Arise, Sir Andy? Is Murray too young to be knighted?
Andy Murray says he is too young to be knighted. But is 29 really too young for the world's number one tennis star to be made Sir Andy Murray?
The bookmakers say he's odds on.
Fresh from a year that has seen him claim his second Wimbledon title and end the season top of tennis' ATP rankings, Andy Murray is rated at a meagre 1/3 to be knighted in the New Year's Honour list by some leading bookmakers.
But the man himself says he is not yet old enough.
Asked about the prospect of becoming "Sir Andy", he told national journalists: "I don't know, I feel too young for something like that."
Describing it as "the highest honour you can get in this country", he added: "I am still young and there are still a lot of things that can go wrong. I could still mess up and make mistakes. Do stuff wrong.
"I am just trying to keep doing what I am doing, working hard, and achieving stuff."
Murray, if knighted, would not be the youngest knight of the realm.
The Cabinet Office says it does not have a record of the youngest recipient of a British knighthood.
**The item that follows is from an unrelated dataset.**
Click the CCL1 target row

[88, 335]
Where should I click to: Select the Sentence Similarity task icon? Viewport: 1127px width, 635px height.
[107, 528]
However, some reports suggest it may be Shivaji VI, who was a Raja of Kolhapur, in India, from 1871 to 1883.
He was aged just 13.
Ellen MacArthur, who became the fastest person to sail solo around the world in 2005, is the youngest woman to receive a damehood. She was 28 - a year younger than Murray.
More recently, Sir Bradley Wiggins and fellow cyclist Sir Chris Hoy were both 32 when they were knighted.
Richard Caborn, the Labour minister for sport from 2001 to 2007, said if Murray's nomination had been given to him during his time in office, he would have approved it without hesitation - saying age would not have even been a consideration.
The former MP for Sheffield Central said recipients "really had to excel" and reach the "pinnacle" of their sport to be recognised.
During his time in office, rowers Sir Steve Redgrave and Sir Matthew Pinsent, and ex-England rugby coach Sir Clive Woodward were among those to be knighted. Olympian Dame Kelly Holmes and Paralympian Dame Tanni Grey-Thompson were recognised with damehoods.
All were older than Murray, but Mr Caborn says age did not ever come into his decisions.
"It is about acknowledging both his ability and what he has done for Great Britain in the world of sport," he said.
"He has excelled beyond expectations to get to the pinnacle of one of the toughest games in the world.
"But it is not just about winning, it is about how he has won and the determination he has put in over the last few years. He is absolutely dedicated. I think that needs recognising."
Who decides on knighthoods?
Anyone can nominate someone for an honour.
The nomination is then decided by an honours committee, which in Andy Murray's case would be the sport committee.
Chaired by Lord Coe, president of the International Association of Athletics Federations, the committee also includes former Paralympic athlete Baroness Grey-Thompson and Graham Taylor, the former England football manager.
Assuming the committee approves the nomination, it would then go before the main honours committee, which is made up of the chair from each of the sub-committees as well as the cabinet secretary, the permanent secretary of the Foreign and Commonwealth Office and the chief of the defence staff.
Of course, the nominee can then always decline the award.
Government records show painter LS Lowry and sculptor Henry Moore both turned down knighthoods.
Source: Cabinet Office
'A political imposition'
However, Sue Mott, a sports journalist and Murray's biographer, said she believed the Scottish star "meant every word" about feeling too young for the honour.
"Knowing him as I do from when we wrote the book together, he hates fame and he hates fame for fame's sake," she said. "He hates the spotlight - unless he is on a tennis court.
"I think the whole rigmarole of being knighted and being called Sir Andy would appal him.
"I think when his career finishes and he retires to a Scottish mansion, he will know it will be given to him in affection.
"I actually agree with him and absolutely sympathise with him that he just wants to have fun - and he wouldn't be able to have as much fun as 'Sir Andy'."
To not wait until he finishes tennis would be "a political imposition", she added.
"I think if the authorities have got any sense at all, they would stop trying to curry favour at every moment and wait until his career is over."
Andrew Castle, broadcaster, tennis commentator and ex-tennis professional, said that while he is in no doubt Murray will receive a knighthood at some point, it will not be what defines his career.
"I don't think it matters at all to be honest," he said.
"He will get one at one stage in his career.
"But that doesn't make him a good person or a sporting warrior. It doesn't justify his existence. His reward is where he is in the world - number one."